Fixing Privacy in Web3

Why Usable Privacy Is the Missing Layer in Web3
The foundational strengths of blockchains are self-custody and permissionless access. Users can hold assets without intermediaries, and anyone can interact with the network without needing approval. This is fundamentally different from traditional finance, where custody and access are controlled by centralized institutions.
However, another core property of public blockchains is radical transparency. Every transaction — sender, receiver, amount, contract call — is permanently visible on a public ledger. This transparency is great for verifiability and auditability, ensuring no single actor can cheat. But the same transparency creates a severe privacy deficit:
Addresses are pseudonymous, not anonymous
On-chain activity can be linked across apps
Behavioral metadata (timing, gas, interaction patterns) can deanonymize users
A single leak off-chain (KYC, exchange deposit) deanonymizes the entire wallet history
In many cases, public blockchains reveal more financial information than the traditional banking system ever would.
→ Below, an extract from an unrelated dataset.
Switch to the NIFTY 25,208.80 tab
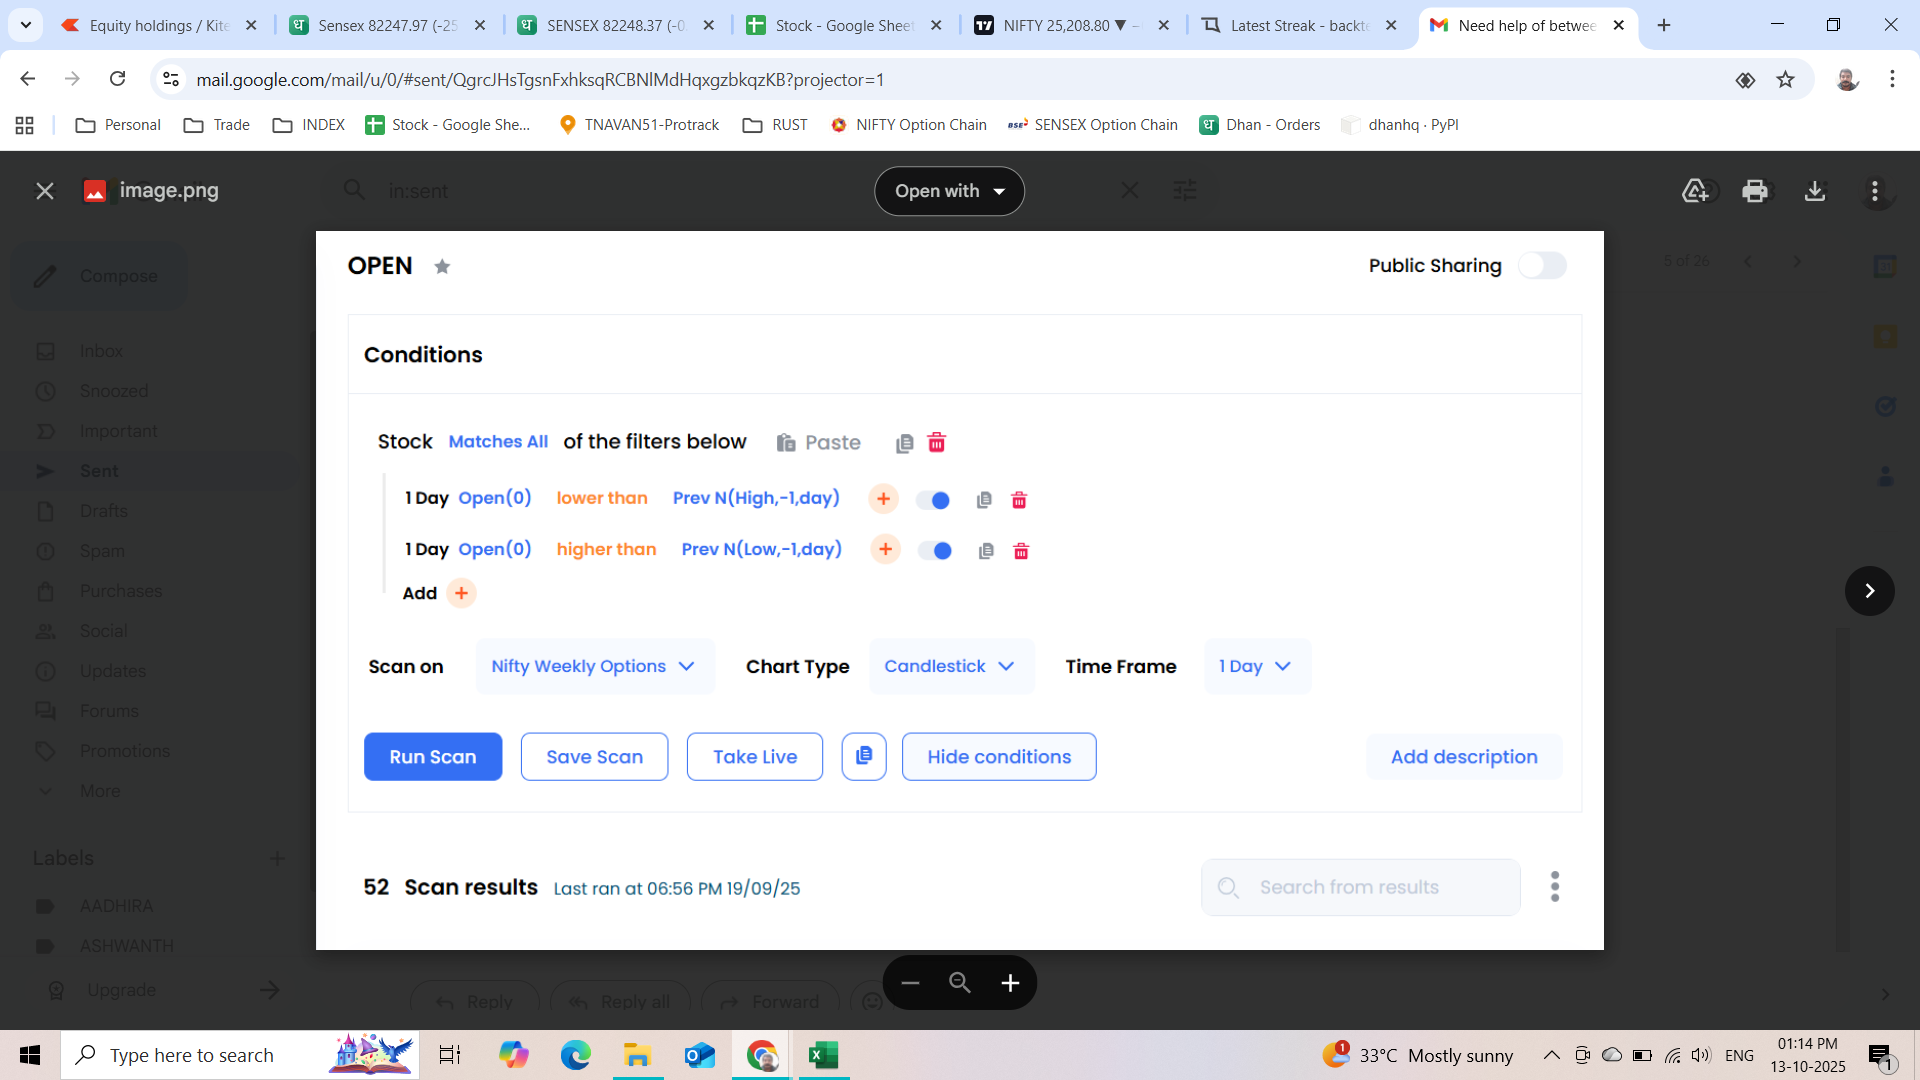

This visibility creates real risks for both individuals and organizations:
Exposure of salary, savings, trading habits
Business strategy leakage (treasury moves, partnership payments)
Targeting by attackers or scammers
Competitors tracking operational activity
And because transparency is structural rather than optional, it cannot be solved by UX or scaling improvements alone. No amount of throughput or latency reduction will make users comfortable with a system where their financial life is permanently public.
Why Privacy Must Be Usable
Most privacy systems today fail because they are:
too complex,
too hard to integrate,
too easy to misuse,
or too limited in what they can protect.
Users need privacy that works by default, not privacy that requires expertise, custom setups, or heavy ceremony. Developers need composable primitives they can integrate without becoming cryptographers.
Without usable privacy, mass adoption of Web3 financial infrastructure is impossible.
How Sanke + Kohaku Address This
Built on top of Kohaku, a privacy and security stack being developed under the Ethereum Foundation (with contributions from Vitalik Buterin and leading privacy engineers), Sanke brings usable privacy into the wallet layer by:
1. Local Verification
Transactions are validated inside the user’s device — eliminating the privacy leakage of centralized RPCs.
2. Private State Reads
Kohaku’s architecture enables private contract reads without revealing which data the user is accessing.
3. Per-app Identities
Each dApp receives a unique, unlinkable address — preventing cross-app tracking.
4. Compatibility With Privacy Protocols
Sanke connects to protocols like Privacy Pools for private deposits, transfers, and balances.
5. Zero-Knowledge Recovery
Users can recover accounts privately without exposing identity or relying on custodial intermediaries.
Unlike systems that require developers to hand-roll cryptography, Sanke provides these capabilities at the wallet layer — letting developers and users build privacy-preserving applications without needing to understand ZK internals.